* [Exercise]
What you return must match the entries exactly, except that the pictures are gone.

* [Supplied data]
▼
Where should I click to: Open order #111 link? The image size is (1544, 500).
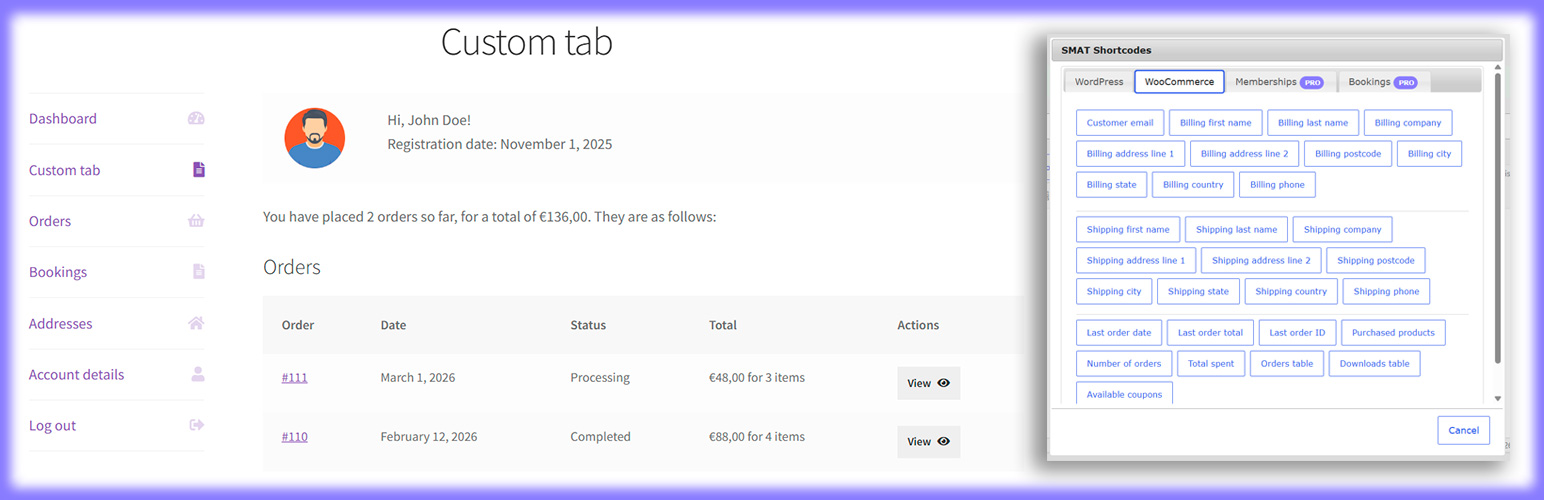point(294,378)
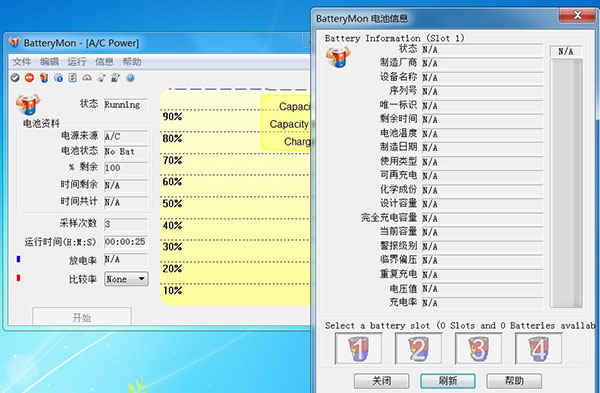This screenshot has height=393, width=600.
Task: Click the 刷新 button
Action: point(448,381)
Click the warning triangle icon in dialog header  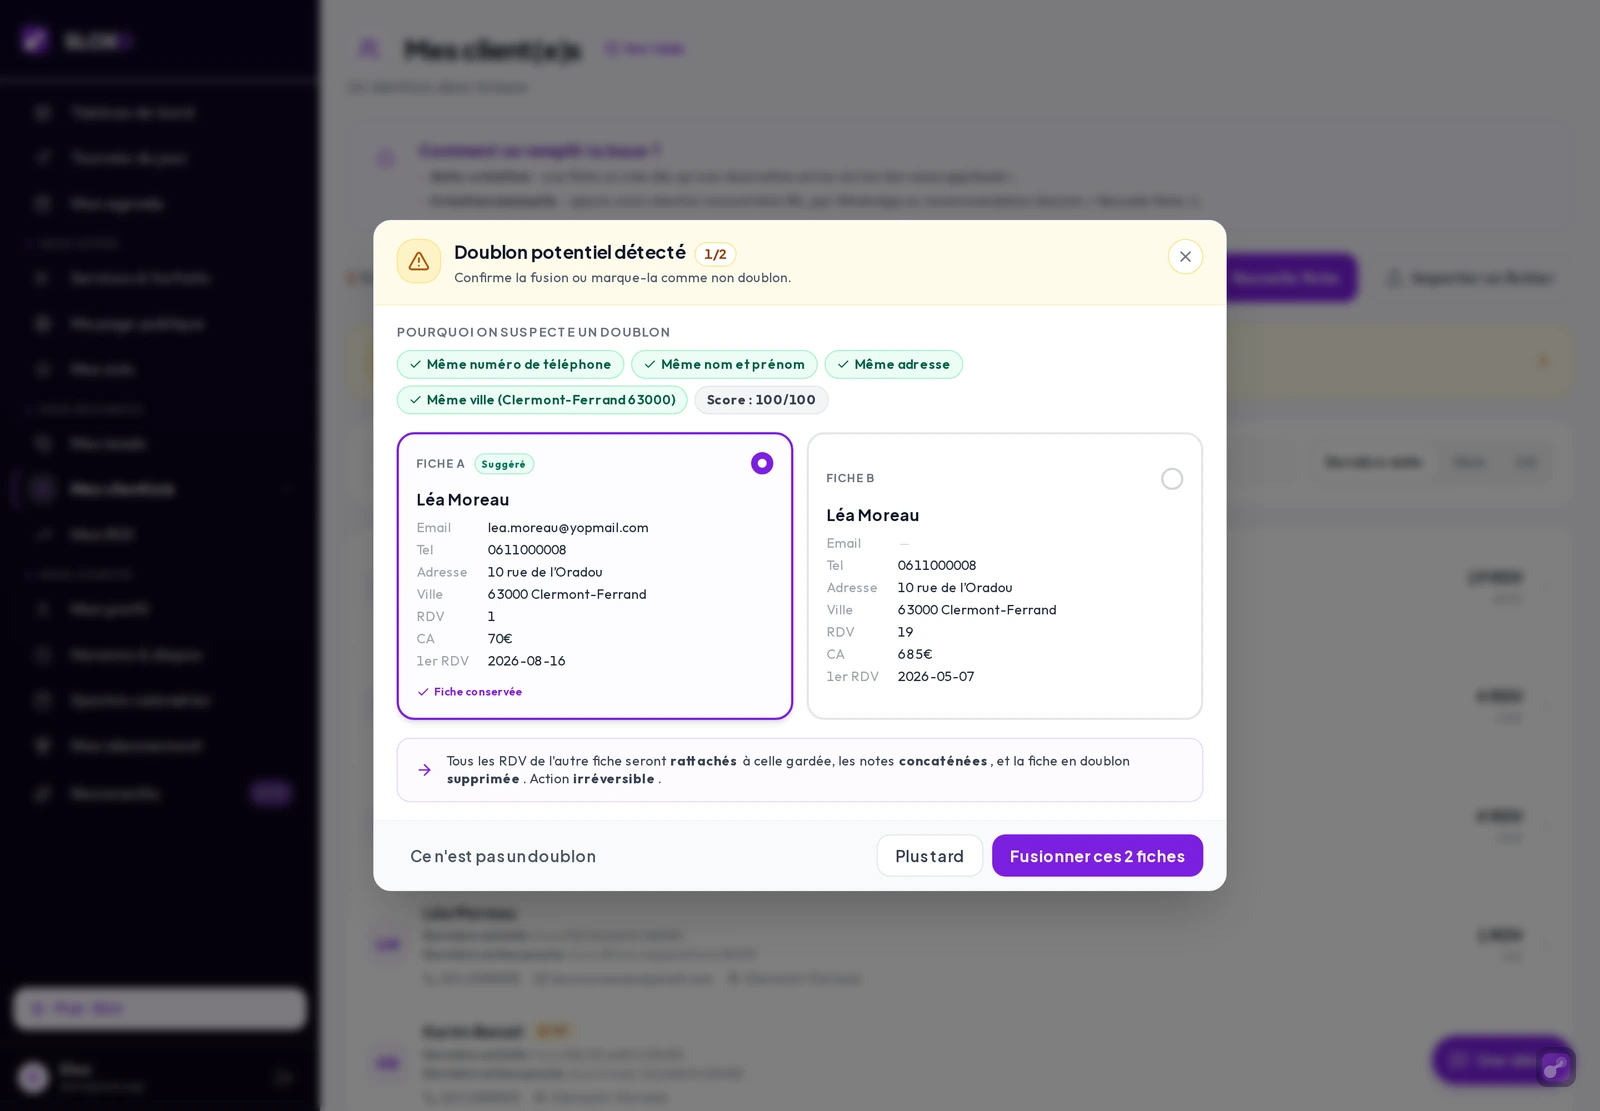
▲
* [Your response]
Where should I click to: Open order #111 link? The image size is (1544, 500).
point(294,378)
This screenshot has height=393, width=600.
Task: Click the 刷新 button
Action: point(448,381)
Click the warning triangle icon in dialog header  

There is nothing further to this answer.